I see no reason why I, a journalist, should be telling you, a doctoral student of law, that nowhere in Iran’s penal system is it accepted to impose a punishment that would lead to defendant’s permanent or long-term deprivation from even one ‘social right’. I see no reason to argue that such a sentence does not even fit in with the Islamic Republic’s own legal standards, because I am sure that you know this better than me.

Many of your colleagues may not understand me, but you might, when I say that ‘I don’t live through newspapers, but through journalism.’ At any rate, I am not worried about my professional future, because I know full well that the honorable judge who has issues this sentence has no idea of journalism in the past or now; nor any idea of the global changes in journalism; nor, most importantly, any idea that in today’s world, no one can make a decision about a person’s professional future for the next five, ten or thirty years.

How could such judges know what journalism will be like five, ten or twenty years from now? Judges who issue such sentences might not even remember that only a few decades ago there was a law in Iran which required any citizen who wanted to buy a fax machine to obtain a permit first; or that the citizens of this country dreamed of owning video players. Those who passed and enforced such laws could not imagine that one day instead of using the fax machine, citizens could easily send emails to anywhere in the world; receive the signals of hundreds of radio and television stations through their small digital receivers; and that their ‘cyber army’ that spends millions of dollars to jam signals and block internet sites would be defeated by children and young people who produce a new anti-filter software every day.

Mr Prosecutor,

In a few years’ time, if you and I are still around, I shall remind you that just as some judges and statesmen a decade ago had no idea of satellite signals or the world of the internet, their successors today have no idea of the future of journalism.

Merely to record a fact for history, I shall review for you the sentence issued by the Revolutionary Court Bench 26, so that should one day a student of law or history begin researching the era of your service as prosecutor, he or she will see how ‘legal’ such sentences have been.

Declaring his intention of proving that I had not worked as a journalist, but as a subversive element in the full sense of the term, Judge Pir-Abbasi says in the first paragraph of his sentence: “Did the Western governments pay attention to her (Jila Baniyaghoob) and give her scholarships and invite her to visit their countries for the sake of journalism? Has the accused engaged only in journalism? Would the colonialist Western world spend money aimlessly? What is the goal for which the Western world has been spending money? How did it recognize that Ms Baniyaghoob would help the West approach that goal?’

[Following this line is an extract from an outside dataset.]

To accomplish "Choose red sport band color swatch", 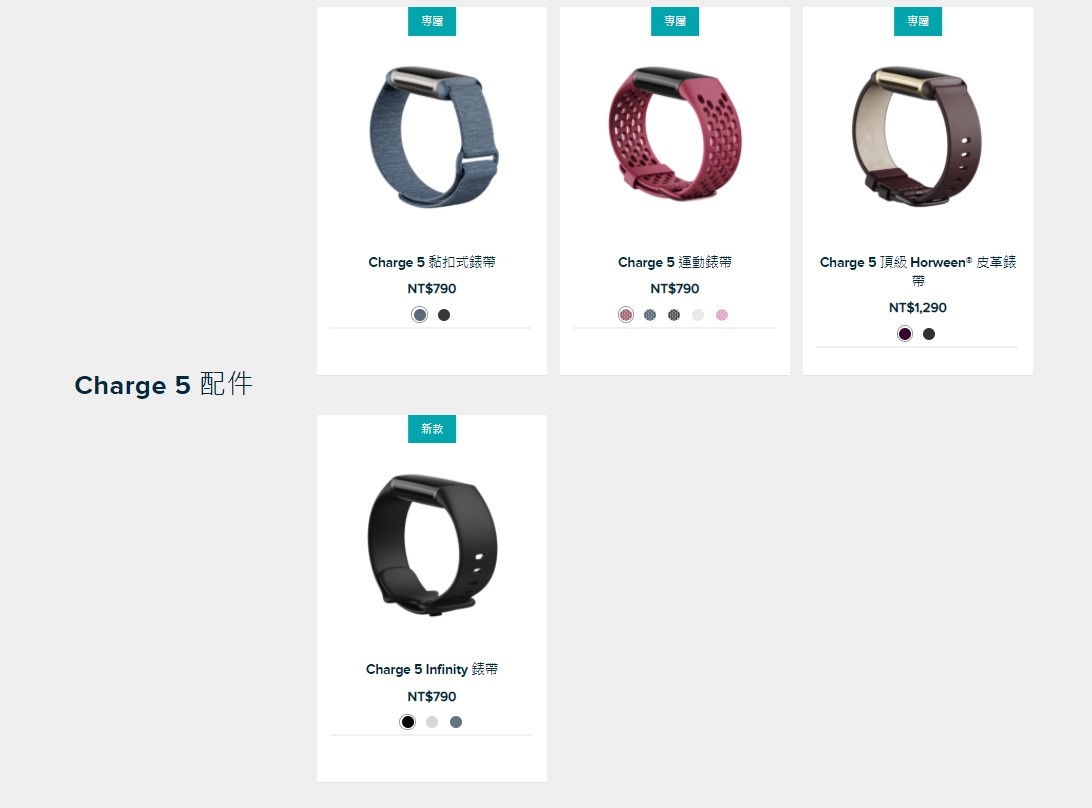I will point(626,315).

I shall ignore the ‘legal’ tone of this verdict and deal only with its content. A scholarship offered to me by a Western university has been cited as evidence my guilt. Although the granting of scholarships by universities across the world is not considered a crime, and every year many Iranian students, experts, university professors and even people affiliated with the Iranian government benefit from such scholarships, I have not accepted any scholarship from any university and have stated this in all the interrogations. All the judge has to say is that a couple of European universities have offered scholarships to me, which of course I have not accepted. Is that a crime?

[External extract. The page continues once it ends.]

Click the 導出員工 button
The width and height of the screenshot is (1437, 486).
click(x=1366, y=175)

Invitations to visit Western countries, extended to me by those countries, have also been cited as evidence of guilt. I was invited by the foreign ministries of Japan and France to visit those countries and the visits resulted in articles about the lives of people, especially women, in those countries in the daily Yase- Now. None of those visits had a political purpose and I did not have any political activities during those visits.

Every year, the French Foreign Ministry invites journalists from across the world, including Iran, for short visits to France. It is interesting to note that not only reformist Iranian journalists, but also journalists working for state-owned and even fundamentalist newspapers have received such invitations, which they have accepted.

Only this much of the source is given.